It happens only to some images, I must admit. I decompiled the
ToolkitImage and URLImageSource classes to see what are the
parameters and found that security context is always set to NULL and
the default SecurityManager implementation throws SecurityException
if the context is not of an AccessControlContext type. In other
words, it means that there should always be an exception, but there's
not and it's puzzling me a bit.
Security debug might be useful. I Googled this up related to it. You
could probably come up with more formal documentation somewhere.
Anyway, the main question is connected with what I decided to do. I
decided to install my own SecurityManager implementation on
application startup through the System.setSecurityManager() call. My
implementation *never* throws SecurityException. I realize that some
security managers installed by the system before my re-installation
attempt could refuse to be replaced, but it's not the point.
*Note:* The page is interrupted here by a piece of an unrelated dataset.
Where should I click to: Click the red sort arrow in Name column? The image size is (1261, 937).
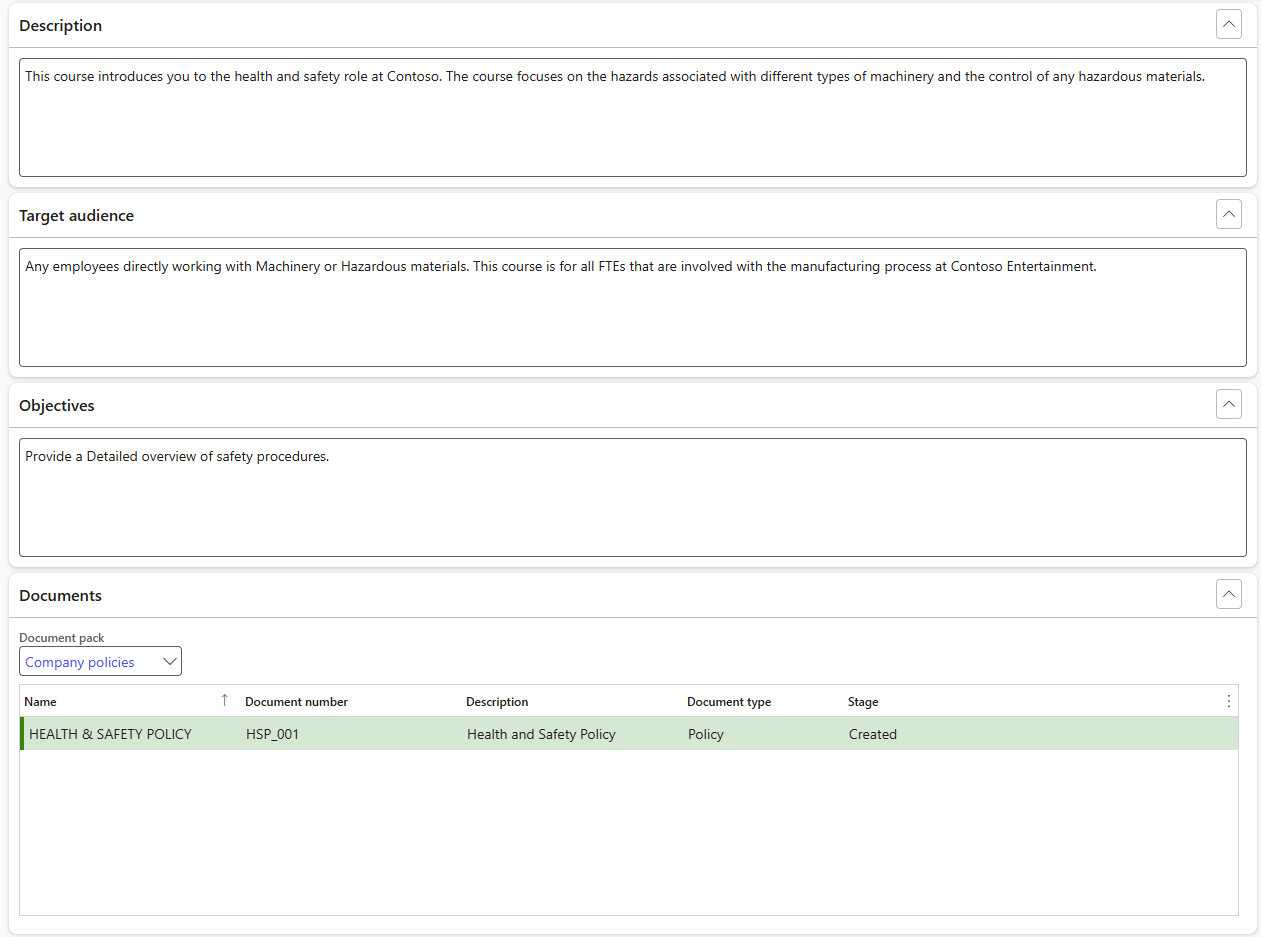224,701
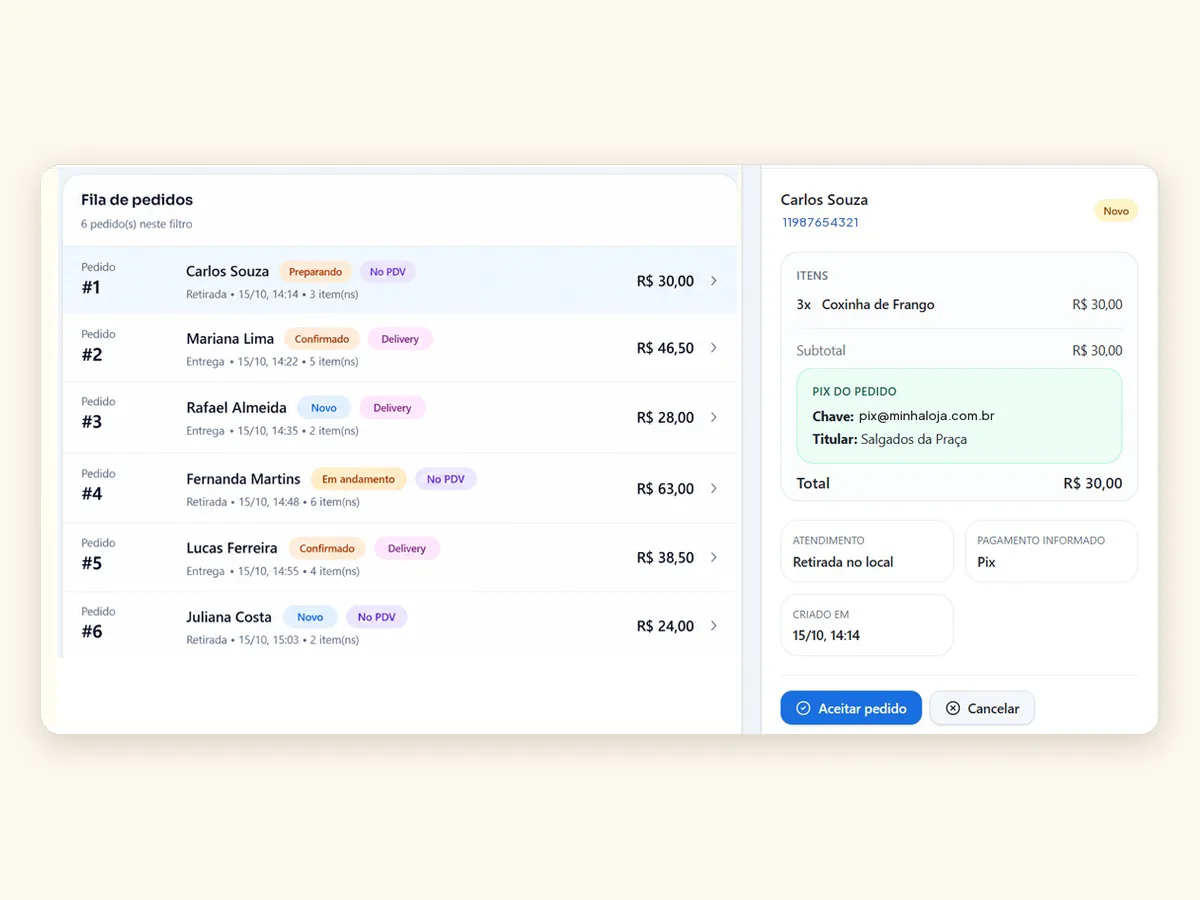
Task: Open Juliana Costa order chevron
Action: point(713,626)
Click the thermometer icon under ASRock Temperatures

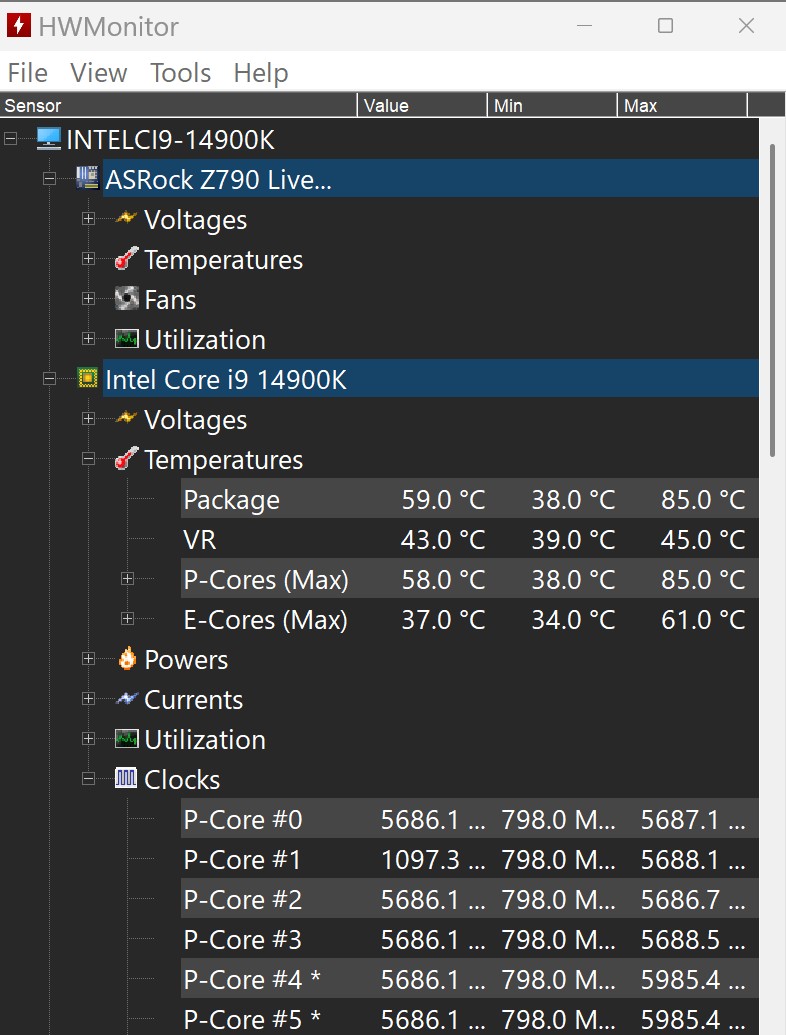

I'm
feeling a bit uneasy about whether there are any negative
implications connected with a security manager always saying 'Yes'.
Does anyone have any experience with this?
I think defining an all permissions security policy is the more modern
way to do this. Messing with SecurityManager is supposed to be sort of
old-fashioned. I do it too though in an application that is supposed
to run arbitrary java code so that I can trap System.exit and keep it
from shutting down my application. I don't think I do anything else
with it. Also I might be wrong but I think it is no longer true that
you can't replace an established SecurityManager.
Hm. Nice idea about the all-permissions security policy. I believe,
there's a situation when a system SecurityManager would refuse replacing
itself -- when you run an unsigned JWS application or an applet, so that
the system controls where you look and where you connect. In all other
cases, whole security thing looks pointless to me as it can be easily
disabled.
Thanks, Mike, for your comments! Any other thoughts?